● **What the task asks**
Format the lines of the records below as a numbered list, leaving out any blank lines.

● **Source data**

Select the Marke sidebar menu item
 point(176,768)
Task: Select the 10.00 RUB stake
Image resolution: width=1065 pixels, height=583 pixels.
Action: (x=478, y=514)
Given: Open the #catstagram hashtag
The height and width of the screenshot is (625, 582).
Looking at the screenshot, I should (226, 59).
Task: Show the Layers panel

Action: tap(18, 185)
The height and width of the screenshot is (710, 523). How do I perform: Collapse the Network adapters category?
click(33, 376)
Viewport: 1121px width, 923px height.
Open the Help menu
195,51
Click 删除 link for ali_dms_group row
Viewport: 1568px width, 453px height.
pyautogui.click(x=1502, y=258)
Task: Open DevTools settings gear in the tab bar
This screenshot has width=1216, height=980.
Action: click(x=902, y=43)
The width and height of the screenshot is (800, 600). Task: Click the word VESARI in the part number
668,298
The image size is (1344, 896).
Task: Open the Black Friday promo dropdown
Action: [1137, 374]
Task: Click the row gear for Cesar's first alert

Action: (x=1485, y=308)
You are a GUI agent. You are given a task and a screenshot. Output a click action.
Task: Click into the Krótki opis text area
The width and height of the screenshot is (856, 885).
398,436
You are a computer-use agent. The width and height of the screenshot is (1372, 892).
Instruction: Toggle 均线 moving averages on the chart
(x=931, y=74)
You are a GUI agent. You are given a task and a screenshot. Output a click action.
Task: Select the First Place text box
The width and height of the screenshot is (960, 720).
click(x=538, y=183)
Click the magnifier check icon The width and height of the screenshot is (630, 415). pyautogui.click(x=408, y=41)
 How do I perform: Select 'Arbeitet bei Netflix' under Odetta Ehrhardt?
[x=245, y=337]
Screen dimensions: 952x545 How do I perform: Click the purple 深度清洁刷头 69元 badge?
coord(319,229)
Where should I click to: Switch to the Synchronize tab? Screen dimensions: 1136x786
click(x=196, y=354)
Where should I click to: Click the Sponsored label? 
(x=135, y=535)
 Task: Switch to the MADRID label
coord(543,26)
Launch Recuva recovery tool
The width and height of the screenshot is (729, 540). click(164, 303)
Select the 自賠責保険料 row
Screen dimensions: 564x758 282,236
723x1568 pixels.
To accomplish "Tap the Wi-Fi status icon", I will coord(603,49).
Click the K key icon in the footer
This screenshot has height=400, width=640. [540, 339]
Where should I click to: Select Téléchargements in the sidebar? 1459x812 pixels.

● **Exercise result**
1. Select the Marke sidebar menu item
2.  point(176,768)
3. Task: Select the 10.00 RUB stake
4. Image resolution: width=1065 pixels, height=583 pixels.
5. Action: (x=478, y=514)
6. Given: Open the #catstagram hashtag
7. The height and width of the screenshot is (625, 582).
8. Looking at the screenshot, I should (226, 59).
9. Task: Show the Layers panel
10. Action: tap(18, 185)
11. The height and width of the screenshot is (710, 523). How do I perform: Collapse the Network adapters category?
12. click(33, 376)
13. Viewport: 1121px width, 923px height.
14. Open the Help menu
15. 195,51
16. Click 删除 link for ali_dms_group row
17. Viewport: 1568px width, 453px height.
18. pyautogui.click(x=1502, y=258)
19. Task: Open DevTools settings gear in the tab bar
20. This screenshot has width=1216, height=980.
21. Action: click(x=902, y=43)
22. The width and height of the screenshot is (800, 600). Task: Click the word VESARI in the part number
23. 668,298
24. The image size is (1344, 896).
25. Task: Open the Black Friday promo dropdown
26. Action: [1137, 374]
27. Task: Click the row gear for Cesar's first alert
28. Action: (x=1485, y=308)
29. You are a GUI agent. You are given a task and a screenshot. Output a click action.
30. Task: Click into the Krótki opis text area
31. The width and height of the screenshot is (856, 885).
32. 398,436
33. You are a computer-use agent. The width and height of the screenshot is (1372, 892).
34. Instruction: Toggle 均线 moving averages on the chart
35. (x=931, y=74)
36. You are a GUI agent. You are given a task and a screenshot. Output a click action.
37. Task: Select the First Place text box
38. The width and height of the screenshot is (960, 720).
39. click(x=538, y=183)
40. Click the magnifier check icon The width and height of the screenshot is (630, 415). pyautogui.click(x=408, y=41)
41.  How do I perform: Select 'Arbeitet bei Netflix' under Odetta Ehrhardt?
42. [x=245, y=337]
43. Screen dimensions: 952x545 How do I perform: Click the purple 深度清洁刷头 69元 badge?
44. coord(319,229)
45. Where should I click to: Switch to the Synchronize tab? Screen dimensions: 1136x786
46. click(x=196, y=354)
47. Where should I click to: Click the Sponsored label? 
48. (x=135, y=535)
49.  Task: Switch to the MADRID label
50. coord(543,26)
51. Launch Recuva recovery tool
52. The width and height of the screenshot is (729, 540). click(164, 303)
53. Select the 自賠責保険料 row
54. Screen dimensions: 564x758 282,236
55. 723x1568 pixels.
56. To accomplish "Tap the Wi-Fi status icon", I will coord(603,49).
57. Click the K key icon in the footer
58. This screenshot has height=400, width=640. [540, 339]
59. Where should I click to: Select Téléchargements in the sidebar? 1459x812 pixels.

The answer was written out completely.